By introducing the various performance and security features on 4ipnet access points, the difference between consumer and enterprise-grade APs should now be much clearer – many of these features deal with applications and usage scenarios only found in large-scale deployments. In today’s smartphone and tablet environment, it is not uncommon to see an average of five to ten Wi-Fi enabled devices in traditional households. However, public Wi-Fi hotspots such as coffee shops, hotels, or office buildings may have ten times that amount or even more. The need for enterprise-grade APs is real. Enterprises and organizations have to address the ever increasing number of mobile devices and the seemingly insatiable desire for bandwidth. 4ipnet’s wireless LAN solution is well-aligned to help organizations of all types and scales face this rapidly evolving Wi-Fi landscape.



4ipnet Wireless Access Point Optimization Part 7

Good day! Today let us continue the wireless AP optimization series with "station isolation".

In many Wi-Fi environments, it is not uncommon to see upwards of twenty or thirty devices connected to a single access point. Allowing direct communication between these clients would be a security concern for network operators, as malicious traffic from one client could potentially affect another. The STATION (CLIENT) ISOLATION feature on 4ipnet APs allows network operators to prevent devices connected to the same AP from communicating with one another, essentially creating a virtual network per client.
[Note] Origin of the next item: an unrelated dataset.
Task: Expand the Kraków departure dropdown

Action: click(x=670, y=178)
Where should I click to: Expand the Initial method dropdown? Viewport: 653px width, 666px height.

Station Isolation prevents direct communication between clients on the same AP
Imagine that you have a bunch of strangers connected to the same access point in a coffee shop, all of whom are assigned IP addresses by the same DHCP server, which usually means that they are on the same network (subnet). If a user were to have file sharing turned on (e.g. Windows-based system), then all of the other users on the network would be able to browse the files of the exposed system. So while the user may have only wanted to get coffee and browse the Internet, he/she actually ended up sharing all of his/her personal documents to every other coffee-goer. This illustrates why Station Isolation is a crucial security feature, and why it is imperative for network administrators to enable the feature, especially when providing public Wi-Fi service.